Copy every line from the data below in which the string "Choose" can be found.

'''

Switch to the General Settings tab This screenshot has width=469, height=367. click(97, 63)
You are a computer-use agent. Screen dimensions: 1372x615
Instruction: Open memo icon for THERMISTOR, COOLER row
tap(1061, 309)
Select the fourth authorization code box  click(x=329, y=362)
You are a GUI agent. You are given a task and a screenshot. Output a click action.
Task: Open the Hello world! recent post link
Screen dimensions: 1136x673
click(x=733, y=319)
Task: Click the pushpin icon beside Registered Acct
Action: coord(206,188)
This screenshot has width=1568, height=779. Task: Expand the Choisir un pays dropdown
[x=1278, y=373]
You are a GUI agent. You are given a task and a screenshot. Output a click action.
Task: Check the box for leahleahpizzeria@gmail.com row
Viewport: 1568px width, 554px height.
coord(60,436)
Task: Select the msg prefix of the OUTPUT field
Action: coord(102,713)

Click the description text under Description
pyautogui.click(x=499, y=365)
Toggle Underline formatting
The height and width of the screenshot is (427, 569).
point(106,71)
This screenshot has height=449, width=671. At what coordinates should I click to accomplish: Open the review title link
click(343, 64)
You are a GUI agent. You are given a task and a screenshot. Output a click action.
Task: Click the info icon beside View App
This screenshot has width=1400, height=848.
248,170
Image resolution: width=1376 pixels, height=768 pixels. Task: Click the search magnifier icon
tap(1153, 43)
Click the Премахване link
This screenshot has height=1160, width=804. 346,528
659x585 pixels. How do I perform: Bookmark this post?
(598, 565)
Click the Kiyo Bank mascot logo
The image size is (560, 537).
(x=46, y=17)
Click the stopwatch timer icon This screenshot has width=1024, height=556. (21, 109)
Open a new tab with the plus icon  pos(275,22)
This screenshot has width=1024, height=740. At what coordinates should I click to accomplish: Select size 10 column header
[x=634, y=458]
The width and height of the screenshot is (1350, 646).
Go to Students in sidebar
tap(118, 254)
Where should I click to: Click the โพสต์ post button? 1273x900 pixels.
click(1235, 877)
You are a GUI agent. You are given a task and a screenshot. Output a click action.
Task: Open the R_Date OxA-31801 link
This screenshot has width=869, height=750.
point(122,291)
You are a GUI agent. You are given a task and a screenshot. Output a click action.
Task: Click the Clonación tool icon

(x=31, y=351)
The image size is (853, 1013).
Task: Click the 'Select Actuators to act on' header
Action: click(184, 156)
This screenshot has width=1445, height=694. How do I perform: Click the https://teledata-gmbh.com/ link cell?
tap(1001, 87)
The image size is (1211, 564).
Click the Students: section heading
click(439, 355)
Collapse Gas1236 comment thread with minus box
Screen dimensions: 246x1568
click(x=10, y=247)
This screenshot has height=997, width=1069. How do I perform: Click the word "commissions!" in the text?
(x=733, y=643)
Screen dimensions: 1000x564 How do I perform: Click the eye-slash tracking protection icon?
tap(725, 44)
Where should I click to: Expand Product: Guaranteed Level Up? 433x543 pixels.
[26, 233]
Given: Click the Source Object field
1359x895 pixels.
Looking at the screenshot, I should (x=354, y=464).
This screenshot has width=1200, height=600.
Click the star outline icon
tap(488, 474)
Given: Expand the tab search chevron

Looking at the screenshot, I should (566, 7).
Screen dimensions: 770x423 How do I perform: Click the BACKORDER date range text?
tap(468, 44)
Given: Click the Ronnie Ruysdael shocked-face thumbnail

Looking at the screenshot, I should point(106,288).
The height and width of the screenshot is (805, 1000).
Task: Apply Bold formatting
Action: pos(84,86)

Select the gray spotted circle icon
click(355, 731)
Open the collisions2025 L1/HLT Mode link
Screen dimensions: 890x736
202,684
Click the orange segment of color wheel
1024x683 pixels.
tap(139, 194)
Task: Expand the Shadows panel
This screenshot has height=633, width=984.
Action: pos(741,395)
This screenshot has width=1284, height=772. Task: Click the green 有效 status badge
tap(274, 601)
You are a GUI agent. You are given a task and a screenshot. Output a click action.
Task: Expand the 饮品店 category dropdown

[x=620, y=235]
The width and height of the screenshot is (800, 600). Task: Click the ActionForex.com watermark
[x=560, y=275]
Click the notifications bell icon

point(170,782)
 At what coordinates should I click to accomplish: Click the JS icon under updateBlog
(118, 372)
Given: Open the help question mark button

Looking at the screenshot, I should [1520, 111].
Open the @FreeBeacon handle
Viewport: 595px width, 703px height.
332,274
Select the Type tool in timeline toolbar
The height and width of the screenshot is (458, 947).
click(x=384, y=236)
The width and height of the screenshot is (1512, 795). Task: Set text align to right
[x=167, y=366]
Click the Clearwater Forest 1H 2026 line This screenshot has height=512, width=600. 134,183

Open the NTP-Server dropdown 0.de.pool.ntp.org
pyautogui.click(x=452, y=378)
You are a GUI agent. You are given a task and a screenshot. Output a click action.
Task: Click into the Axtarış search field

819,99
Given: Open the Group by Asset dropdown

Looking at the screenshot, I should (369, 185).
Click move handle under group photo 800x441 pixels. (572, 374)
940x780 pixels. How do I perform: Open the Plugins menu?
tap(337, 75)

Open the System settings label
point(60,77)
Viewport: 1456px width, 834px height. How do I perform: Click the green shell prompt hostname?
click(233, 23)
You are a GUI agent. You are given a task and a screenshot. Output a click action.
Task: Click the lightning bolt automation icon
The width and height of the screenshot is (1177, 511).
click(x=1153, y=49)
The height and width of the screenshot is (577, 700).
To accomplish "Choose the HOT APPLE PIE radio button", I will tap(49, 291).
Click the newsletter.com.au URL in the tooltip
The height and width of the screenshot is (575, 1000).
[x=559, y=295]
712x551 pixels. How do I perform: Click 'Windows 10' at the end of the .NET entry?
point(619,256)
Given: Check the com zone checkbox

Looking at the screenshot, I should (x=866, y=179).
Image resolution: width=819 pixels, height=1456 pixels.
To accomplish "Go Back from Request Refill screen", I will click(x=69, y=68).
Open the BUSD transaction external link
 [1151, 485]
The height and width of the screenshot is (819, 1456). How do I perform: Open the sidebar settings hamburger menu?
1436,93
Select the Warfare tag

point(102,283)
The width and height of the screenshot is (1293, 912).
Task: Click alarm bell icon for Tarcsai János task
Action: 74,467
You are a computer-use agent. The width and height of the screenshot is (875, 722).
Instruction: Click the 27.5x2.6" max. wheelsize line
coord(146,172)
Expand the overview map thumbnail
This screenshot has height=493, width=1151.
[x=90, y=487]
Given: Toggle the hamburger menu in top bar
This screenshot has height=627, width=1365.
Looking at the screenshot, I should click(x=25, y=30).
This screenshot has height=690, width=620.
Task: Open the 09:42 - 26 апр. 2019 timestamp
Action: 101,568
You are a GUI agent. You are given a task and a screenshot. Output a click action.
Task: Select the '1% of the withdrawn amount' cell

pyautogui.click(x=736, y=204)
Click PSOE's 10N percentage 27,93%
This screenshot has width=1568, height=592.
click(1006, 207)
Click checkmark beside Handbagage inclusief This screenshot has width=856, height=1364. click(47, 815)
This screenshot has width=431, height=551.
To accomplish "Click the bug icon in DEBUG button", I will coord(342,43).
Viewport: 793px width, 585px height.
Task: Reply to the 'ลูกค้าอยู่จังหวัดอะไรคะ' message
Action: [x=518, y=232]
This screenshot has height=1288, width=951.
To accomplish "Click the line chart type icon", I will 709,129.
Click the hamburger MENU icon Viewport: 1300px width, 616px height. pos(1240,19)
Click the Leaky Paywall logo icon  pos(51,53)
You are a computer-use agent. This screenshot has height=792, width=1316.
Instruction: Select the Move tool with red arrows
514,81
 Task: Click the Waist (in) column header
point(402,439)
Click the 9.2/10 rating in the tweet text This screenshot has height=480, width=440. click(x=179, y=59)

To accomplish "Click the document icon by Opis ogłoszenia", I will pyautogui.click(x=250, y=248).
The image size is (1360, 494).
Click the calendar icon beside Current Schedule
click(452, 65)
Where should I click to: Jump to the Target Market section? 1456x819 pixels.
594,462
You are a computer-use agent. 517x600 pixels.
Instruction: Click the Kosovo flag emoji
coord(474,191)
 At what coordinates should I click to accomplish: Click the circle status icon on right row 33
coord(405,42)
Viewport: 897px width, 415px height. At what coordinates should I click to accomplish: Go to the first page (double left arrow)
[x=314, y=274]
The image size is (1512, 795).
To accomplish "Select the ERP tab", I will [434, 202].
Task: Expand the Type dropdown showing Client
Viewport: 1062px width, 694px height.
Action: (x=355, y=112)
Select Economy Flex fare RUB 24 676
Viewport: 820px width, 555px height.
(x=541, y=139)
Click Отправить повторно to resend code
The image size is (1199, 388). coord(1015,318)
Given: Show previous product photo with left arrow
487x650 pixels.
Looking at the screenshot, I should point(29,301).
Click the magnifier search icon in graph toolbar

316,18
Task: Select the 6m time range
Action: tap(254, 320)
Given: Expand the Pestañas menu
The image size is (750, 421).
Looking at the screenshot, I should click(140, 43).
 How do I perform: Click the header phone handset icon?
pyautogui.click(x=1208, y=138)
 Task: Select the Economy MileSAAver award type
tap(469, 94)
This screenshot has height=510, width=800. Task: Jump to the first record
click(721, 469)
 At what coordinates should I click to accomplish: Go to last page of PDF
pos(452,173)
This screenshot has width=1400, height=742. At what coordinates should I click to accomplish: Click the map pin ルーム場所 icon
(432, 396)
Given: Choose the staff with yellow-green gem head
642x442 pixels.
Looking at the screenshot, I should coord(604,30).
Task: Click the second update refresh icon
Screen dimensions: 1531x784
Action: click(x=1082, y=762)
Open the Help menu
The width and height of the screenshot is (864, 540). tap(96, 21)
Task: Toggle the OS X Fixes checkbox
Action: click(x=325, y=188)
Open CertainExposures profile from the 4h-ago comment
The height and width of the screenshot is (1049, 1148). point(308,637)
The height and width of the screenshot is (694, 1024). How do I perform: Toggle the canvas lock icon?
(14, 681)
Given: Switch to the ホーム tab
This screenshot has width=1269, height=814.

'''

### EXERCISE RESPONSE
To accomplish "Choose the HOT APPLE PIE radio button", I will tap(49, 291).
Given: Choose the staff with yellow-green gem head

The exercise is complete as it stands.